解释 # Convert BGR to RGB, and HWC to CHW(3x512x512) img = img[:, :, ::-1].transpose(2, 0, 1) img = np.ascontiguousarray(img) # 转化成内存连续的数据
时间: 2024-04-28 12:27:00 浏览: 269
这段代码主要完成了两个操作。第一个操作是将BGR格式的图像数据转换为RGB格式,并且将图像数据的维度从HWC(高度x宽度x通道数)转换为CHW(通道数x高度x宽度)。具体来说,[:, :, ::-1]将BGR格式的图像数据转换为RGB格式,第二个transpose函数将图像数据的维度从HWC转换为CHW。这个转换操作通常用于深度学习计算,因为大多数深度学习框架使用的是CHW格式的图像数据。
第二个操作是将图像数据转换为内存连续的数据。

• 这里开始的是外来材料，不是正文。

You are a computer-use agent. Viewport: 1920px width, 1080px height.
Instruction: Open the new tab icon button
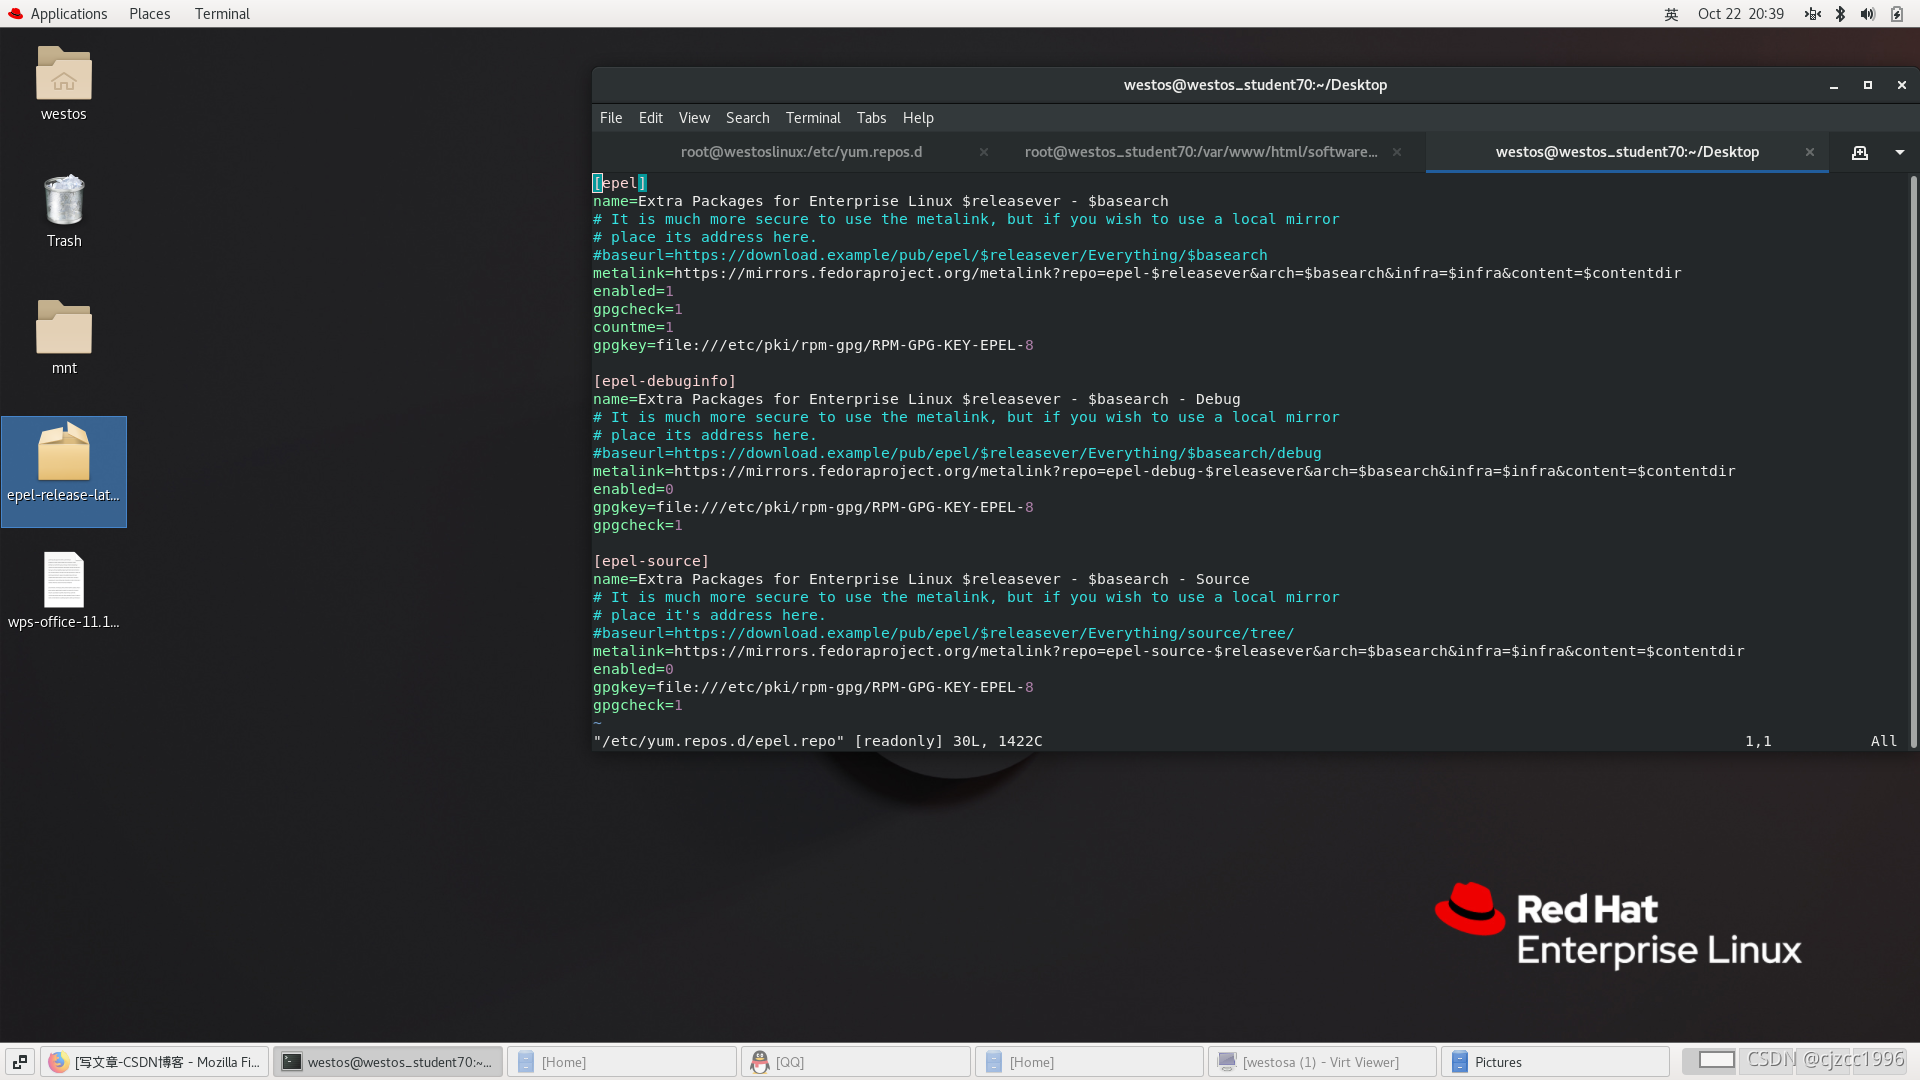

这个操作可以提高数组操作的效率,因为内存连续的数据可以更加方便地进行计算。在numpy中,数组的内存布局通常是行优先(C风格)或列优先(Fortran风格)的,而内存连续的数组是指行优先的数组。如果一个数组不是内存连续的,可以使用np.ascontiguousarray函数将其转换为内存连续的数组。这个操作通常用于提高数组操作的效率。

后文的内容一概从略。